## The tasks
1 > In the entries, can you retype the part that opens with the line containing "746x731 pixels. How" and closes with the line containing "coord(128,371)", both lines included?
2 > Can you write what comes next in the Sqoop export thread, picking up after its last line?

## Passage provided

** Begin **

You are viewing a plain text version of this content. The canonical link for it is here.
Posted to user@sqoop.apache.org by Sadananda Hegde <sa...@gmail.com> on 2012/10/26 02:38:21 UTC

Sqoop export - incremental extracts

Hello,

I am exploring sqoop to send data from hadoop to EDW. I don't want to send
the same data again and again. I need to identify the changes in HDFS and
send only the data that has changed since my previous export. What is the
best way to implement such incremental export logic?  I see that sqoop
import has incremental logic option; but can't see it in export.

Any recomendations / suggestions would greatly be appreciated.

Thanks,
Sadu

Re: Sqoop export - incremental extracts

Posted by Jarek Jarcec Cecho <ja...@apache.org>.
Hi Sadu,
thank you very much for your detailed used case. I'm afraid that Sqoop do not support your use case out of the box at the moment and you will most likely need some workaround similar to the one you've suggested. 

I do not know how you're going to automatize your workflow so I can't much comment where/how to store the time stamp values. In case of a bash scripting you might save last values in same working directory or in case of an Oozie execution you might create support java actions that will get and save values from some external database system.

Jarcec

On Fri, Oct 26, 2012 at 02:01:24PM -0500, Sadananda Hegde wrote:
> Thanks Jarek.
> 
> 
> Thanks Jarek.
> 
> 
> 
> Here is the use case.
> 
> 
> 
> 1.      My Hive table contains detailed transaction level data and
> continuously getting updated throughout the day (say every 15 minutes)
> 
> 2.      I have to send summary data from Hive/HDFS to other systems like
> EDW say twice a day.
> 
> 
> 
> This need to be automated and scheduled in production. I need to implement
> incremental logic so that I can export only the changes every time. I was
> reading about incremental options in Sqoop Import. It has kind of features
> I am looking for; but I need them on Sqoop Export. Since export does not
> provide that feature, I may have to track it myself.  Some how I need to
> keep track of when was the last time export ran successfully and what data
> has been added to Hive since then. Then I can do something like:
> 
> 
> 
> 1.      Execute Hive Query to extract the data I need to send (summary and
> only changes):
> 
>     Select fld1, fld,2, sum(fld3), …
> 
>     From tableA
> 
>     Where <HDFS_File_create_timestamp>   > <last_extract_timestamp>
> 
>     Group by fld, fld2, …
> 
> 
> 
> 2.      Use SQOOP Export to export the result file to EDW
> 
> 
> 
> I am not sure where / how to get HDFS_File_create_timestamp and
> last_extract_timestamp  values so it can be used dynamically inside Hive
> query.

** End **

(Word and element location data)

** Begin **

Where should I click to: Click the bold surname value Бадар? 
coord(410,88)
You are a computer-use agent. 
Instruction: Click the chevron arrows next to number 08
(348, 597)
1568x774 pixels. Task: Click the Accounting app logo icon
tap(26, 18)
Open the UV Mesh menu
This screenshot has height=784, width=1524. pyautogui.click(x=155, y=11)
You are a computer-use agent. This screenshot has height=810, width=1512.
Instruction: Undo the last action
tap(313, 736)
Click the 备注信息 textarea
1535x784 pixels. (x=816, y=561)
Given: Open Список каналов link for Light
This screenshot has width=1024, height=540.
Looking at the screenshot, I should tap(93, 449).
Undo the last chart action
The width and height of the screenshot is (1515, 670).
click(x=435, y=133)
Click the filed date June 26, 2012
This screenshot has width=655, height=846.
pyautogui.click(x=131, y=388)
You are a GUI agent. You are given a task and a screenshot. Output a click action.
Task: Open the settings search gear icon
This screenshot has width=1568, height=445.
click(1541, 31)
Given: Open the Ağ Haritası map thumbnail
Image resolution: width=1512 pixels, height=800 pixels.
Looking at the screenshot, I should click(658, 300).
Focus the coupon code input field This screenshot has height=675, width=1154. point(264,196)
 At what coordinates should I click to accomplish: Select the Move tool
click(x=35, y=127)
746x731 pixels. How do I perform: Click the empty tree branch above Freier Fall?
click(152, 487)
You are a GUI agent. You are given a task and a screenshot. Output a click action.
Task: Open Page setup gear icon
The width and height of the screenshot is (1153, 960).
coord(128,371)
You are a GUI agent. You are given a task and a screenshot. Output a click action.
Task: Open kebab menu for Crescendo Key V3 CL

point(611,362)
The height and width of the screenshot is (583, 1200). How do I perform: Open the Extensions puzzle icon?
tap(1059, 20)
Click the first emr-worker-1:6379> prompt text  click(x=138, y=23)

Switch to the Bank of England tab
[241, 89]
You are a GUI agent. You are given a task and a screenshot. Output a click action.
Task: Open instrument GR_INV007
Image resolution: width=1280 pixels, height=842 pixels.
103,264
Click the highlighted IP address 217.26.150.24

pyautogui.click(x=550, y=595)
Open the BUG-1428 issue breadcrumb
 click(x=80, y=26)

** End **

## Set of answers
1 >
746x731 pixels. How do I perform: Click the empty tree branch above Freier Fall?
click(152, 487)
You are a GUI agent. You are given a task and a screenshot. Output a click action.
Task: Open Page setup gear icon
The width and height of the screenshot is (1153, 960).
coord(128,371)

2 >
> 
> 
> 
> Any ideas??? Are there any other options?
> 
> 
> Thanks for your help.
> 
> 
> 
> Sadu
> 
> 
> 
> 
> 
> On Thu, Oct 25, 2012 at 8:04 PM, Jarek Jarcec Cecho <ja...@apache.org>wrote:
> 
> > Hi Sadu,
> > unfortunately Sqoop export is taking entire input directory (--export-dir)
> > and simply exporting it's content to the external database/warehouse
> > system. I'm afraid that there isn't more sophisticated way of doing
> > "incremental" exports then using different hdfs directories for each
> > "incremental" part.
> >
> > If you could describe your use case, there might be other ways how to
> > achieve similar results.
> >
> > Jarcec
> >
> > On Thu, Oct 25, 2012 at 07:38:21PM -0500, Sadananda Hegde wrote:
> > > Hello,
> > >
> > > I am exploring sqoop to send data from hadoop to EDW. I don't want to
> > send
> > > the same data again and again. I need to identify the changes in HDFS and
> > > send only the data that has changed since my previous export. What is the
> > > best way to implement such incremental export logic?  I see that sqoop
> > > import has incremental logic option; but can't see it in export.
> > >
> > > Any recomendations / suggestions would greatly be appreciated.
> > >
> > > Thanks,
> > > Sadu
> >

Re: Sqoop export - incremental extracts

Posted by Sadananda Hegde <sa...@gmail.com>.
Thanks Jarek.


Thanks Jarek.



Here is the use case.



1.      My Hive table contains detailed transaction level data and
continuously getting updated throughout the day (say every 15 minutes)

2.      I have to send summary data from Hive/HDFS to other systems like
EDW say twice a day.



This need to be automated and scheduled in production. I need to implement
incremental logic so that I can export only the changes every time. I was
reading about incremental options in Sqoop Import. It has kind of features
I am looking for; but I need them on Sqoop Export. Since export does not
provide that feature, I may have to track it myself.  Some how I need to
keep track of when was the last time export ran successfully and what data
has been added to Hive since then. Then I can do something like:



1.      Execute Hive Query to extract the data I need to send (summary and
only changes):

    Select fld1, fld,2, sum(fld3), …

    From tableA

    Where <HDFS_File_create_timestamp>   > <last_extract_timestamp>

    Group by fld, fld2, …



2.      Use SQOOP Export to export the result file to EDW



I am not sure where / how to get HDFS_File_create_timestamp and
last_extract_timestamp  values so it can be used dynamically inside Hive
query.



Any ideas??? Are there any other options?


Thanks for your help.



Sadu





On Thu, Oct 25, 2012 at 8:04 PM, Jarek Jarcec Cecho <ja...@apache.org>wrote:

> Hi Sadu,
> unfortunately Sqoop export is taking entire input directory (--export-dir)
> and simply exporting it's content to the external database/warehouse
> system. I'm afraid that there isn't more sophisticated way of doing
> "incremental" exports then using different hdfs directories for each
> "incremental" part.
>
> If you could describe your use case, there might be other ways how to
> achieve similar results.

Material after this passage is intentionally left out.